Her collaboration with the Centre for Higher Education Research & Evaluation, Lancaster University deals with EU COST Network for Research Evaluation in the Social Sciences and Humanities (ENRESSH) supported research project on Early Career Researchers’ perceptions on identities, audit cultures and societal impact. The data comprises of ca. 60 interviews of ECRs from 17 European countries.

Cameron Neylon

Cameron Neylon

Cameron Neylon is a Professor in the School of Media, Creative Arts and Social Inquiry at Curtin University, Perth, Western Australia.

Cameron, along with Gemma Derrick, is investigating the changing nature, and cultural history, of research excellence.

Mimi Urbanc

Mimi Urbanc

Mimi Urbanc is a Senior Research Fellow and deputy director at the Research Centre of the Slovenian Academy of Sciences and Arts (ZRC SAZU).

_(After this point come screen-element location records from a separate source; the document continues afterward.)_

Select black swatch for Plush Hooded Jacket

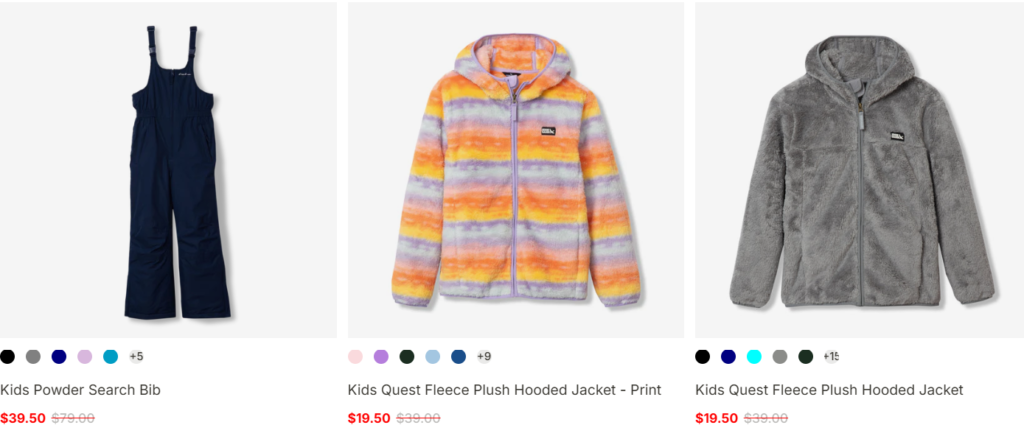pos(703,357)
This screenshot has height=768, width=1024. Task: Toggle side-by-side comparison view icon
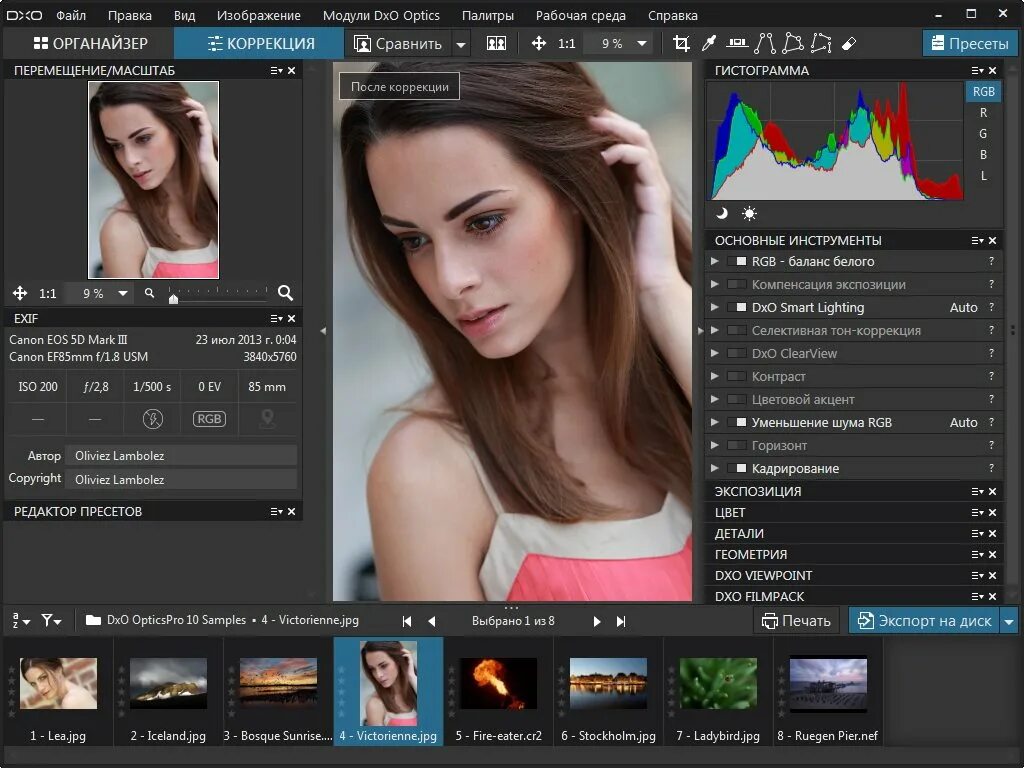click(x=496, y=44)

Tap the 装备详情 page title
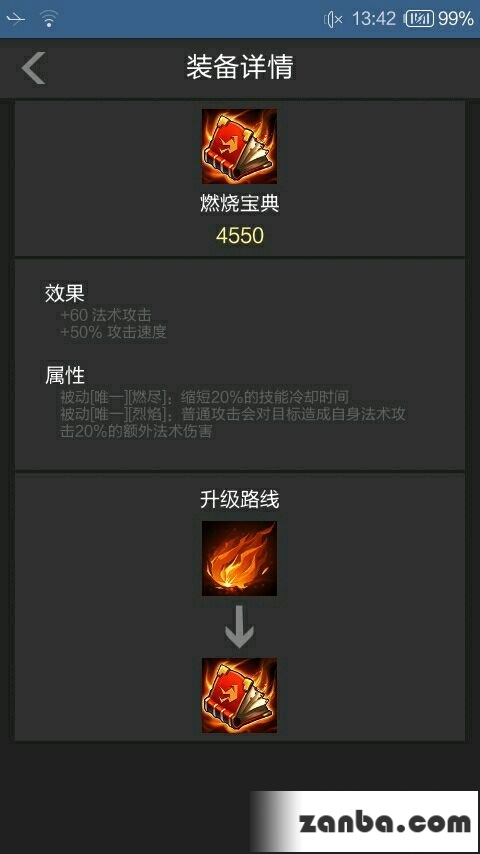240,67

Area of work: Human geography, science policy

Mimi holds a PhD in human geography. Her research activities have been focused on cultural landscapes, namely on landscape perception, perception of landscape changes, identity, attachment to and alienation from the landscape, and landscape representations in literature and photography. She has (co)authored several publications including books. She is the chief editor of the book series "Thought, society, culture: Exploring Cultural Spaces of Europe" published by Peter Lang Verlag and board member of ISCAR (International Scientific Committee on Research in the Alps).

Within the ENRESSH project she has been involved into Early Career Investigator (ECI) workgroup, namely in the research focusing on identity, audit cultures & societal impact which is currently lead by Dr. Gemma Derrick from the Dept.

Ben Williamson

Ben Williamson

Ben Williamson is Chancellor’s Fellow at the University of Edinburgh. His current research focuses on two key themes. One is the expansion of educational data infrastructures to enable information to be collected from schools and universities, then analysed and circulated to various audiences. The second is the emergence of ‘intimate data’ relating to students’ psychological states, neural activity, and genetic profiles, and the implications for increasingly scientific ways of approaching educational policy and practice.

Ben Williamson is currently working with Janja Komljenovic on digitalisation and marketisation of higher education.

Pavel Zgaga

Pavel Zgaga

Pavel Zgaga is a Professor at the Faculty of Education, University of Ljubljana; he is a co-founder and the Head of the Centre for Educational Policy Studies (2001).

His primary interest is in higher education studies, especially in understanding the conceptual frameworks and reforms of higher education. Currently, he is exploring the history of policy ideas related to the creation of the European Higher Education Area.

Pavel, along with Janja Komljenovic, is investigating higher education policies, higher education governance, and the changing nature of the university.